François Brugère, Microfinance, the Capabilities Approach to the human doing: will the middle class benefit? Lecture notes on the first few chapters of "La Politique de l'individu".

Microfinance started with providing credit to enable poor people to start their own enterprises. The experience with microcredit shows that it may lead to empowerment, but that it's difficult to prove impact. Different studies do claim positive impact, but consistent results across studies are difficult to find. Researchers are usually cautious in their interpretations and do not find significant impact.

If microcredit does not create positive impact, it does create temporary palliatives and provide an opportunity. However, the poor may not be in a position to make use of these opportunities since they lack complementary resources such as human and social capital. Moreover, short-term palliatives may lead to long-term stress as the poor get over-indebted easily: their debt servicing capacity being limited by their poverty.

One approach to make up for the deficiency of microcredit has been to offer other financial products such as savings, insurance and transfers. Elsewhere, I have often argued that the poor entrepreneurs need equity capital more than anything else.

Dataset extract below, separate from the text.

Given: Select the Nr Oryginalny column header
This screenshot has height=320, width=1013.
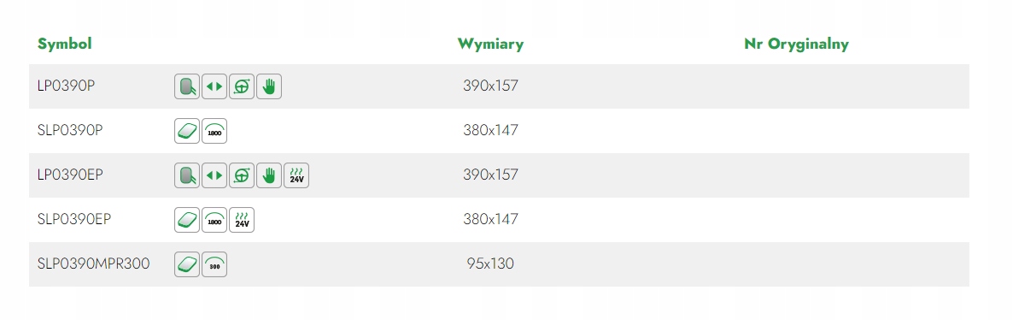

Another approach has been the capabilities approach. This approach says that the poor need capacity-building services. These take the form of mentoring and guiding entrepreneurs. The French word "accompaniement" is far richer as it includes providing company to end the entrepreneur's isolation. All in all, these approaches require the mentor to share his human capital and social capital to help the poor entrepreneur succeed, without taking over the agency. The responsibility for action should remain with the individual, so that he can appreciate his own success.

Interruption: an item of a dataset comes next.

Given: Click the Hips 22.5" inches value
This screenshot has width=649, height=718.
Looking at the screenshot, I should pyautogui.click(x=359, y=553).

If this kind of coaching can help the poor entrepreneur, can it not help everyone? Why should coaching be the privilege of the poor? We know that in the private sector, many managers have mentors and coaches. These mentors and coaches help keep the individual on the path to his goals. Fabienne Brugère, a French philosopher is now asking for the right to coaching (she calls it "soutien" or support) as a third basic right. The first basic right, for her, is property rights. The second basic right is social security rights. She now wants to include individualized mentoring as the third right.

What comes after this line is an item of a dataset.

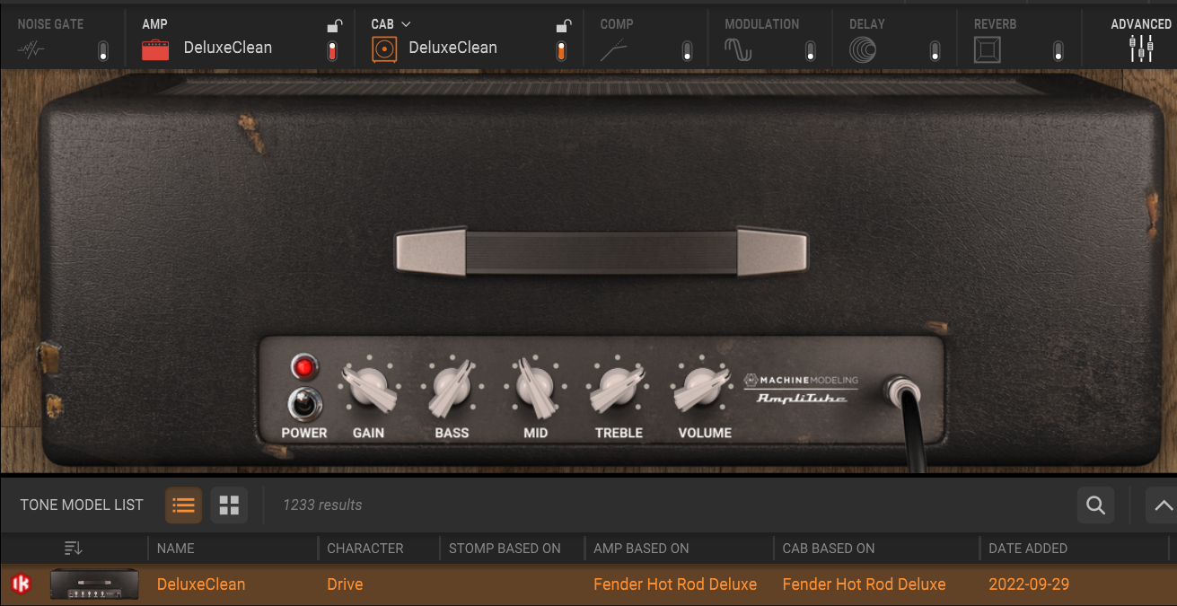Screen dimensions: 1177x606
Task: Click the AMP DeluxeClean model name
Action: [227, 48]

The problem with a purely economic approach, neoliberalism, is that mounting inequalities lead to the collapse of the system: once someone has all the property it is evident that no one else will have buying power. Therefore, property sharing is required. Similarly, social security certainly helps to break the fall, but it may keep people in poverty traps. I have argued (probably orally, but check my "microfinance and suicides" paper) that financial mechanisms of social security coming through the State are not sufficient because they lack a human element. In the older systems still prevalent in poorer countries, social security is provided by the family. As the State takes over this function, people certainly become more independent and confident, but they also become more isolated. This is explicitly recognized by Fabienne Brugère, as she argues for a personalized human aid. This would have the benefit of placing humanity back in the system and provided recognition as people perform better.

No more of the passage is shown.